### TASK 1
Copy the records verbatim, starting at the line that contains "The width and height of the screenshot is (411, 225)." and ending at the last line of the records, with both ends included. Leave the pictures out of your copy.

Here is where I part ways with Taleb. While I agree that we are always susceptible to the unforeseen event (the black swan), I do not subscribe to his prescriptions. The first one (and I may be mistaken in this) is that planning, forecasting and valuation are useless since they will all be rendered to waste by the "black swan'' event. This is the equivalent of arguing that it is pointless planning and saving for retirement, since you may be hit by lightning tomorrow... logical, maybe, but not very sensible. The second one is that you can somehow make money off the fact that model builders have a normal distribution fixation.. Taleb argues that since models are built upon normal distributions, investors can make money by buying out of the money options and other investments that profit from big moves. I think that the mistake here is assuming that people who build models actually set market prices. If markets reflect reality rather than models, there should be no scope for profits. 
Here is what I think. We have to make our best estimates of the future and value assets accordingly. We have to assume that there will be shocks to the system that we cannot anticipate and build an appropriate risk premium to reflect these risks. We cannot plan for the unforeseeable... and live our lives expecting black swans to show up.. 

Sunday, October 12, 2008

Markets for sports outcomes- The long odds bias!

### TASK MATERIAL

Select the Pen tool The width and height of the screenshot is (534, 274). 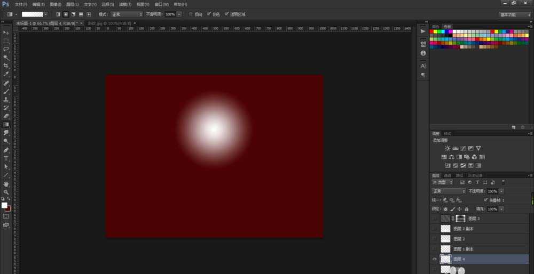pyautogui.click(x=6, y=150)
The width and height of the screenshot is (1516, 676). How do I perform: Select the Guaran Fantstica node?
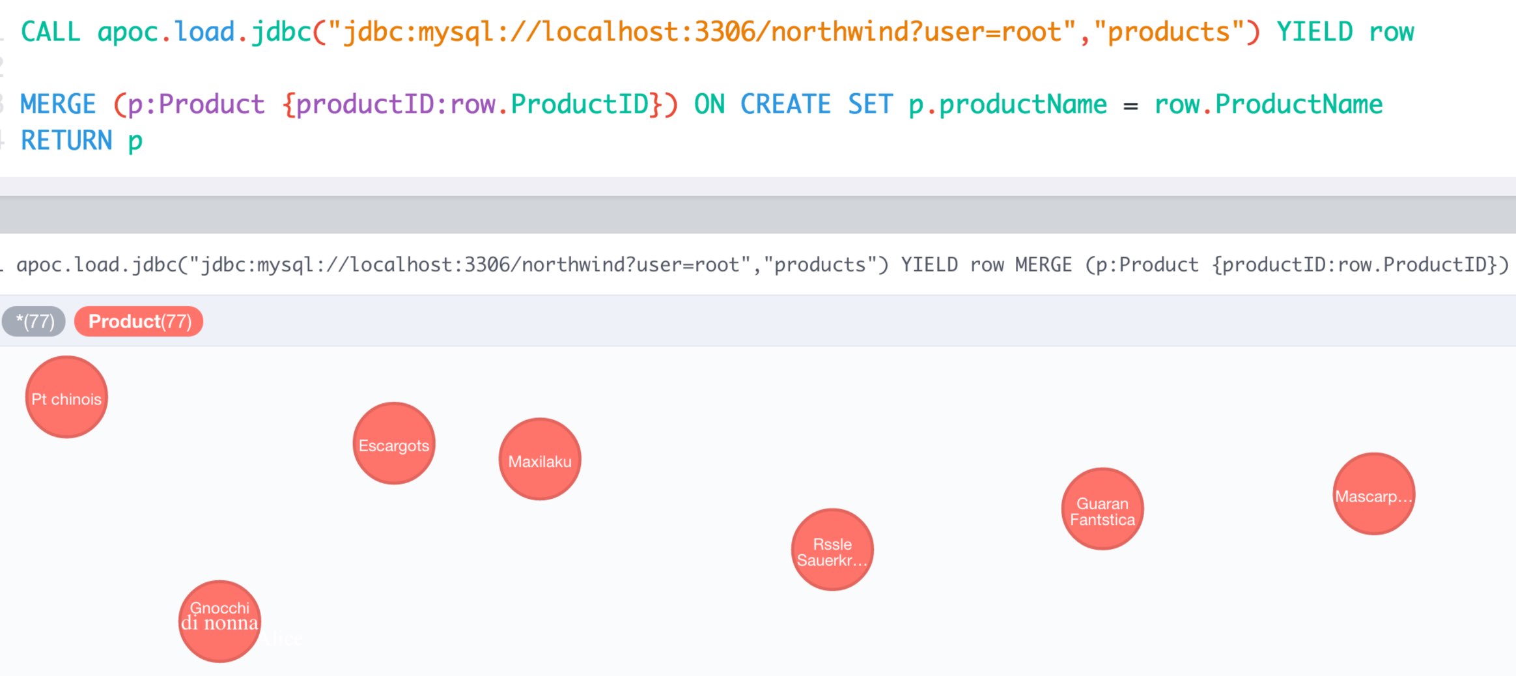pyautogui.click(x=1102, y=510)
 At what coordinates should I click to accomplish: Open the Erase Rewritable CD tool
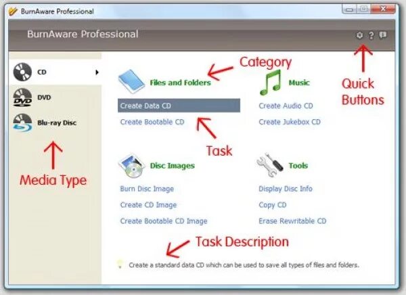292,221
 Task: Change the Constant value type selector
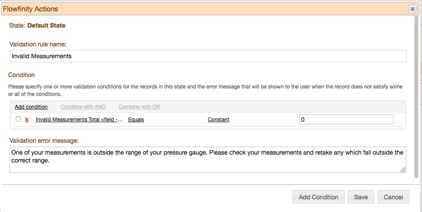(x=218, y=120)
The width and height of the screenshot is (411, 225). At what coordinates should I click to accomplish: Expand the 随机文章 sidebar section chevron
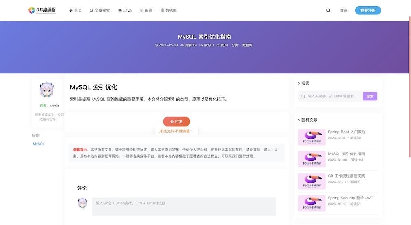pyautogui.click(x=298, y=120)
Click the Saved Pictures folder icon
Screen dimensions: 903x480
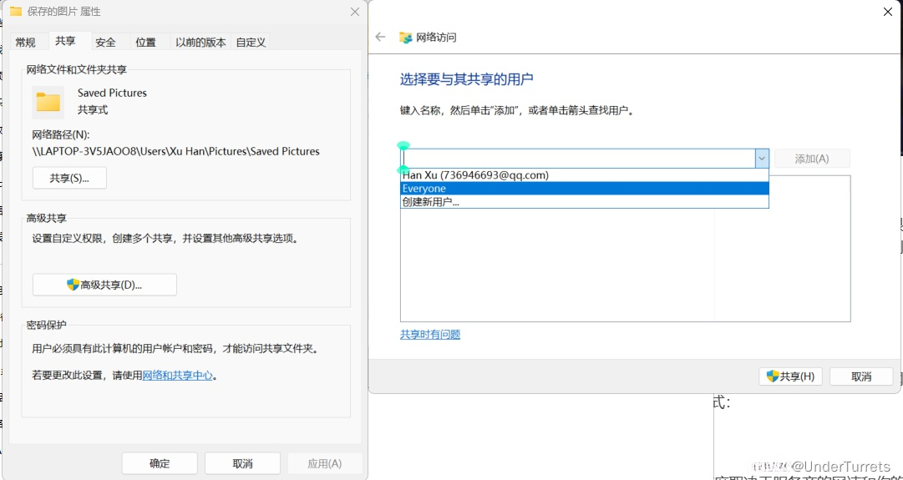[x=48, y=102]
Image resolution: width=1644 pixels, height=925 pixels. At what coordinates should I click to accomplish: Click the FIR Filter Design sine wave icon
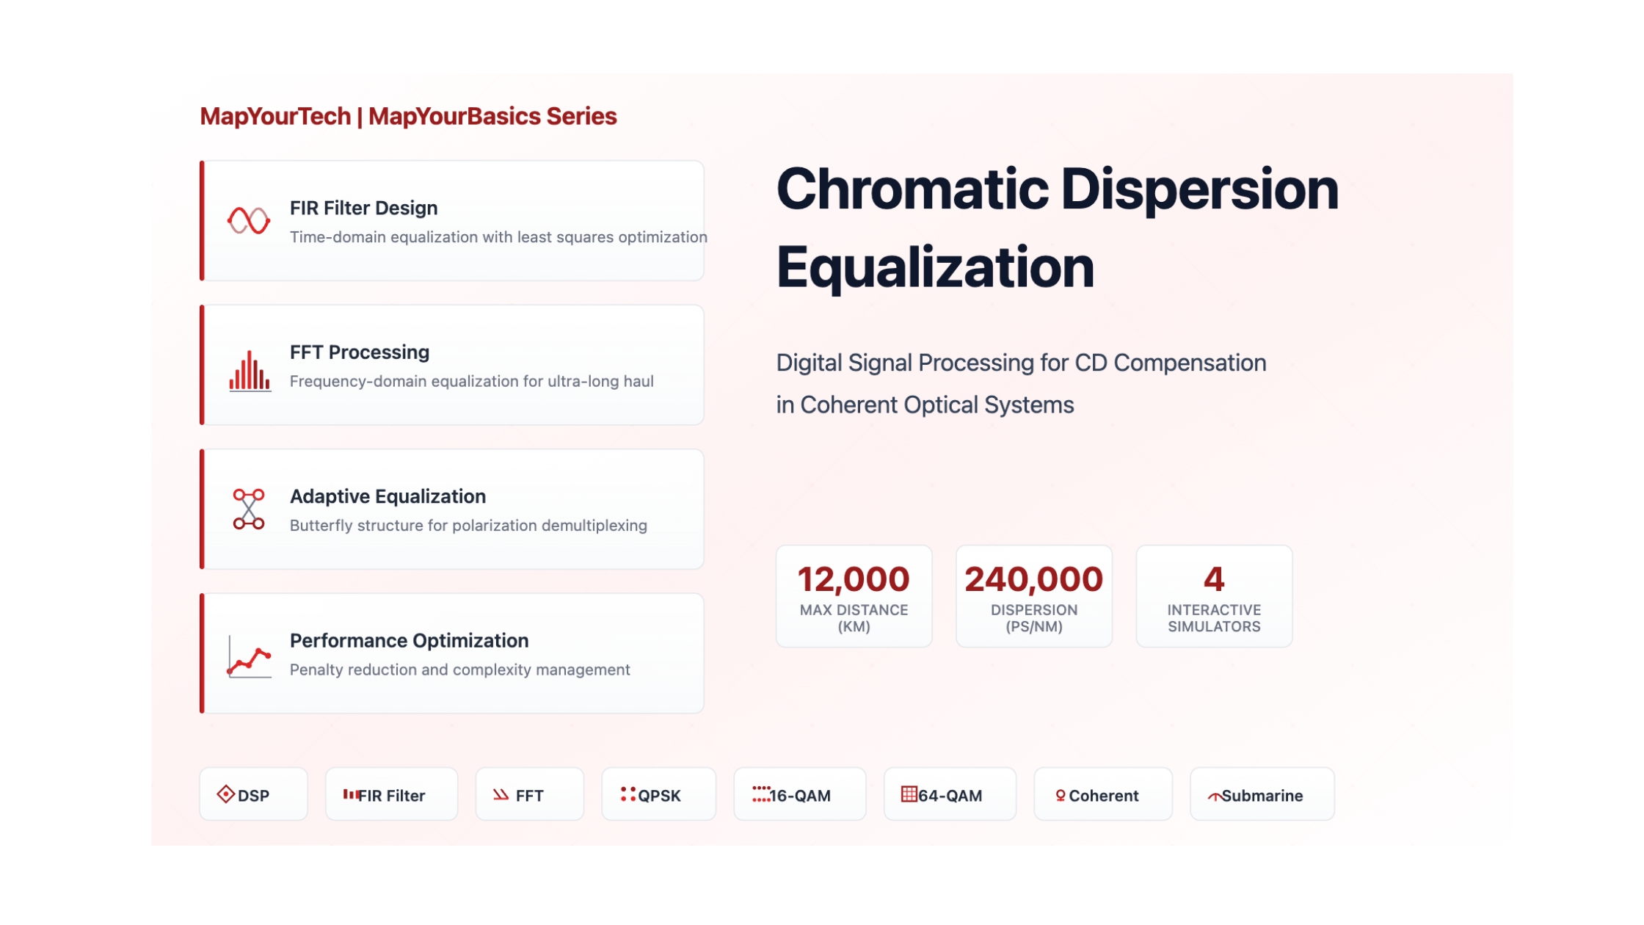(x=249, y=221)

### TASK 2
In the commentary on Taleb, what mistake does the author identify in the argument that investors can profit from model builders' fixation on normal distributions?

### SOLUTION 1
The width and height of the screenshot is (411, 225). At what coordinates should I click to accomplish: Expand the 随机文章 sidebar section chevron
pyautogui.click(x=298, y=120)
Click the Saved Pictures folder icon
Screen dimensions: 903x480
[x=48, y=102]
Image resolution: width=1644 pixels, height=925 pixels. At what coordinates should I click to accomplish: Click the FIR Filter Design sine wave icon
(x=249, y=221)

### SOLUTION 2
The mistake is assuming that the people who build models actually set market prices.